# [Questions sur le texte]
1 > Selon le texte fourni, combien d'expatriés la MMC compte-t-elle au total ?
2 > Poursuivez le texte fourni sur la réunion d'expatriés de la MMC, en reprenant juste après sa dernière phrase.

# [Texte fourni]
'''
De l’intérêt d’être enfant unique

Qu’est ce que la disparition de son frère a changé pour elle? Le visage se fracture et la réponse tombe ds un torrent de larmes: le deuxième frère, jumeau du disparu, n’a pas supporté l’absence et s’est pendu deux ans plus tard.

samedi 21 juin 2008

Expat's meeting

La MMC: une multinationale comptant un millier d’expatriés répartis ds tous les mondes en guerre, plus de 10 000 employés nationaux. Une petite centaine ici. Et une réunion d’expats trimestrielle. Le sujet du jour se doit d’être d’importance puisqu’il fut déjà évoqué au cours de la réunion précédente.
Il s’agit donc de savoir s’il est bien nécessaire de faire déplacer l’équipe de maintenance dans les appartements à chaque fois qu’il s’agit de… changer une ampoule. Cette mémorable réunion permettra d’accomplir un progrès incontestable puisqu’il sera décidé et longuement expliqué aux expats présents qu’ils devront désormais se charger de cette tâche eux-mêmes et qu’un ‘kit maintenance’ (des ampoules et un… escabeau) sera mis à leur disposition à cet effet (gloupusko....manquerait plus qu’il faille qu’on fasse notre lit nous-mêmes…).
'''
# [Données sources]
'''
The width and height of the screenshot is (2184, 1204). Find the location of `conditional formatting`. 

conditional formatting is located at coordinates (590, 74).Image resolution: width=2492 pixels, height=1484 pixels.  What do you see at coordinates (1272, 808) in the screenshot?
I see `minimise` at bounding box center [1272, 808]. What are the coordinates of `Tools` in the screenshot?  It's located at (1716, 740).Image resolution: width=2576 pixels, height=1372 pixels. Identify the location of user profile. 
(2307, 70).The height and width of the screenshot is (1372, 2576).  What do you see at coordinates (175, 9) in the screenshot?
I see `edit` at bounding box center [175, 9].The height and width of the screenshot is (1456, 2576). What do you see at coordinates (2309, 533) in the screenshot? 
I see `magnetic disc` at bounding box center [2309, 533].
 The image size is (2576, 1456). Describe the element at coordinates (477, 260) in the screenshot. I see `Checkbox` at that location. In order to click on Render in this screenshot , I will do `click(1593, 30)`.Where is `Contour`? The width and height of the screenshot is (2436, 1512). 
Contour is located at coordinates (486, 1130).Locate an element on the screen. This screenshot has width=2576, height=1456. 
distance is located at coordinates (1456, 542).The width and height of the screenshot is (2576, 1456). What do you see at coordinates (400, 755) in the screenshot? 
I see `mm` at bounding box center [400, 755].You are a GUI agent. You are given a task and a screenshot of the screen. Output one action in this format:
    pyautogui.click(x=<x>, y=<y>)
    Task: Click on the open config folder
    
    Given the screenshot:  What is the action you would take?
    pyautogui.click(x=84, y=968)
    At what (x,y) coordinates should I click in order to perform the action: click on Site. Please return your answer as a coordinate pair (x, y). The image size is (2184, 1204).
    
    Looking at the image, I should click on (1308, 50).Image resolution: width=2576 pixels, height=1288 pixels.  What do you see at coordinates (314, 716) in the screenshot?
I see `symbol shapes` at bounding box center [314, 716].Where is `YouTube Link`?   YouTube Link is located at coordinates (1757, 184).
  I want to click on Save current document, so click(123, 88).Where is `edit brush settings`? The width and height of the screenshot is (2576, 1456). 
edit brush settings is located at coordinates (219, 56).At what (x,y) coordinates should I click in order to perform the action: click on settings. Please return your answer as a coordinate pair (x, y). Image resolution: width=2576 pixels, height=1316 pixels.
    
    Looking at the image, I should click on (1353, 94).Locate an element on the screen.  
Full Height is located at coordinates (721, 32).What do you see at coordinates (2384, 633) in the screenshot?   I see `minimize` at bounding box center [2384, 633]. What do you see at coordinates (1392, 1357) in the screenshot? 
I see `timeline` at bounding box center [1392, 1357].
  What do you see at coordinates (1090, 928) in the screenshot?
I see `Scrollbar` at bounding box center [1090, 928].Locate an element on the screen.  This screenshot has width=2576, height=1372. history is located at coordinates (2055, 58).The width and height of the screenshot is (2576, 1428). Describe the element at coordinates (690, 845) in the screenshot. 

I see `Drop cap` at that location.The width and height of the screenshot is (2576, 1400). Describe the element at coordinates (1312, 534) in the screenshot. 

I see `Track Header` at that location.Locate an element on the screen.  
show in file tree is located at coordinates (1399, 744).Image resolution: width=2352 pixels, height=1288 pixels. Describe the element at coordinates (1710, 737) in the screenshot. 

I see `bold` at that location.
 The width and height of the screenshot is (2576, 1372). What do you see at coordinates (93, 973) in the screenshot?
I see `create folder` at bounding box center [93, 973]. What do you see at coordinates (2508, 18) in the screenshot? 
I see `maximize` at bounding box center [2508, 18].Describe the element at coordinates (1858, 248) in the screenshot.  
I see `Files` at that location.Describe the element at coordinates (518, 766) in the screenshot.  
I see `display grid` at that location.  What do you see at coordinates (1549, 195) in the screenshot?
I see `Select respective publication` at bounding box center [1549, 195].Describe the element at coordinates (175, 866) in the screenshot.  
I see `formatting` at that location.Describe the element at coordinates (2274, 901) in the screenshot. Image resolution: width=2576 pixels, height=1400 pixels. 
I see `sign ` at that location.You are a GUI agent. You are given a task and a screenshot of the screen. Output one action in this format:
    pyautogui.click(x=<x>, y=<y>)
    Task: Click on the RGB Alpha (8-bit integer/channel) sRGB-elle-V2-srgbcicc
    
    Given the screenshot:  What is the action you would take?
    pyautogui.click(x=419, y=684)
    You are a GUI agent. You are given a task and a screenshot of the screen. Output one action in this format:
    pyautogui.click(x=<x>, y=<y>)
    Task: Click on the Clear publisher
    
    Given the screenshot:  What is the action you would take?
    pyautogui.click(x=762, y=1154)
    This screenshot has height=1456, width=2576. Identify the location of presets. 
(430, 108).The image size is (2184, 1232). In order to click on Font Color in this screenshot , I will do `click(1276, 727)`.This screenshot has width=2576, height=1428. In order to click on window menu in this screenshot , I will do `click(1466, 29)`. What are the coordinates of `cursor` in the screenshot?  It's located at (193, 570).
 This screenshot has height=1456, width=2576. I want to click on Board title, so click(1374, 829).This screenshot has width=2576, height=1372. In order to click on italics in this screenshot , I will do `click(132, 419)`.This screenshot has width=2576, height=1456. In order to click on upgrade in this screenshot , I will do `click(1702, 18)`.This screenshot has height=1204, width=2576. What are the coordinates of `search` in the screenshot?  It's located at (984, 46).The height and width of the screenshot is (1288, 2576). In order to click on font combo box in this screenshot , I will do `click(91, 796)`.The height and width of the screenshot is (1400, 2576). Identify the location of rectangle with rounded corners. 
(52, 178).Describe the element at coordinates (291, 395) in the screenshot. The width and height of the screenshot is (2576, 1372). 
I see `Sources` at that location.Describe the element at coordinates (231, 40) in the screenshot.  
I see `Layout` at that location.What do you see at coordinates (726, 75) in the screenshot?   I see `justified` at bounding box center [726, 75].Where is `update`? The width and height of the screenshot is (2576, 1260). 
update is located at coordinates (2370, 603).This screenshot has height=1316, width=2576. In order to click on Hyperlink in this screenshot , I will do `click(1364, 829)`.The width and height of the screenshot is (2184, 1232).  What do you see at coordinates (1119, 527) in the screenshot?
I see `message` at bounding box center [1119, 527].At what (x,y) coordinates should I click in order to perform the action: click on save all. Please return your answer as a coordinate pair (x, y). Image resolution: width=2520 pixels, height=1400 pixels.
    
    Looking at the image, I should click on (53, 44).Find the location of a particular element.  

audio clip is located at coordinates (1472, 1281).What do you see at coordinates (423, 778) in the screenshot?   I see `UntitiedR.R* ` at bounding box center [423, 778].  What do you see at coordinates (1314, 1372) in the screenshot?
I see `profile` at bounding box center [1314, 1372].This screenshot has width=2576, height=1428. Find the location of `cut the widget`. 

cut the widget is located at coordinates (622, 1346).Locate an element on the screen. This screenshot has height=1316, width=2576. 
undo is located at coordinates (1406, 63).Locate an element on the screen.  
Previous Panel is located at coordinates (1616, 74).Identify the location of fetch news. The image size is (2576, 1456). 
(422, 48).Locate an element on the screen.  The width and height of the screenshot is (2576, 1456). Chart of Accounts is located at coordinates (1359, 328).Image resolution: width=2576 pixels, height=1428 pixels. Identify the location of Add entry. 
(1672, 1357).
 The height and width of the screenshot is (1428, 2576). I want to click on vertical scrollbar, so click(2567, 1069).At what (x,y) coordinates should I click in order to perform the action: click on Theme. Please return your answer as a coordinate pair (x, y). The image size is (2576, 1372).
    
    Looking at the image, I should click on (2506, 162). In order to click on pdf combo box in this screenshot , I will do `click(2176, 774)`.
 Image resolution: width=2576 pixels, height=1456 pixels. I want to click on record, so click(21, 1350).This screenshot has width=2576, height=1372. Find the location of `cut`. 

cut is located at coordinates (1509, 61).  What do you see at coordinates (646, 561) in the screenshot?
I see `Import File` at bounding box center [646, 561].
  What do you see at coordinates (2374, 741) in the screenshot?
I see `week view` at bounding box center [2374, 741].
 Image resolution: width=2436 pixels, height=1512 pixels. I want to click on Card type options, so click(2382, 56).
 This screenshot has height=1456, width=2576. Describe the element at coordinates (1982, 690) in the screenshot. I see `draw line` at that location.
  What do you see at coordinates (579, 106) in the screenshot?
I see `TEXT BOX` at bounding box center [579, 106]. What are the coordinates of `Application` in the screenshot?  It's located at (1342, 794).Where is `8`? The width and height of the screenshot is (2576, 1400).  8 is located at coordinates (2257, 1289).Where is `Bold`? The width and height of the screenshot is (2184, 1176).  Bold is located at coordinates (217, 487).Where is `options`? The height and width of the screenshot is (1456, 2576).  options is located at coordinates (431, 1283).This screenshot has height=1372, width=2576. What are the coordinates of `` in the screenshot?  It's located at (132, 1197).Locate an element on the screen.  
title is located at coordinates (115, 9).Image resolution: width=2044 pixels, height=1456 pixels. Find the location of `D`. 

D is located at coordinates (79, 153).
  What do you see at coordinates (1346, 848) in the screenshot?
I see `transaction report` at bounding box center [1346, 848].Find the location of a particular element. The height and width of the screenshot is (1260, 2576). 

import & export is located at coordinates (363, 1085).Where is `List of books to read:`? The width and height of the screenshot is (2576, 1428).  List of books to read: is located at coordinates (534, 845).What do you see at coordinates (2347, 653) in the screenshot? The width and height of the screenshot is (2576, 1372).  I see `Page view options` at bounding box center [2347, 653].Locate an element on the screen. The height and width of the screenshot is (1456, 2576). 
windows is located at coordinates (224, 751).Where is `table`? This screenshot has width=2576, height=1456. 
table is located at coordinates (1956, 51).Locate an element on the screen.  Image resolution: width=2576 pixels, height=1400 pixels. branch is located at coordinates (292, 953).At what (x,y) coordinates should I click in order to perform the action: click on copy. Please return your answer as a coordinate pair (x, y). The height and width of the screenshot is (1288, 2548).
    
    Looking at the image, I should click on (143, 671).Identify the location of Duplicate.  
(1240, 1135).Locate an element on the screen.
'''
# [Réponses attendues]
1 > La MMC compte un millier d'expatriés.

2 >
Conclusion : avant de vouloir changer le monde, commencez donc par changer vos ampoules vous-mêmes.

mardi 17 juin 2008

La machine à voir au travers les montagnes

Lui, 16 ans après la disparition de son fils, n’a jamais cessé de le chercher. Et d’écrire au Commissariat des droits de l’Homme, à Kofi Annan, à la Cour Européenne…sans relâche. Il y a juste une semaine, sa femme est morte, ‘de l’attendre’, dit-il.
Il pense que son fils est retenu dans les ‘territoires de facto’ du Karabahland. Là où forcément, nous, la communauté internationale, n’avons pas accès puisque ce ne sont pas des 'lieux de détention officiels' et donc ‘qu’ils ne nous les montrent pas’. Il a aussi entendu parler d’une machine qui verrait au travers les murs et les pierres et qui pourrait, le cas échéant, repérer les ‘hommes-esclaves cachés sous les montagnes’.
Qu’est-ce qui lui fait penser que son fils puisse se trouver là-bas ? ‘Mon cœur est dur comme de la glace’ [ …] ‘Je sais que mon fils rentrera; je dois le revoir avant de mourir’.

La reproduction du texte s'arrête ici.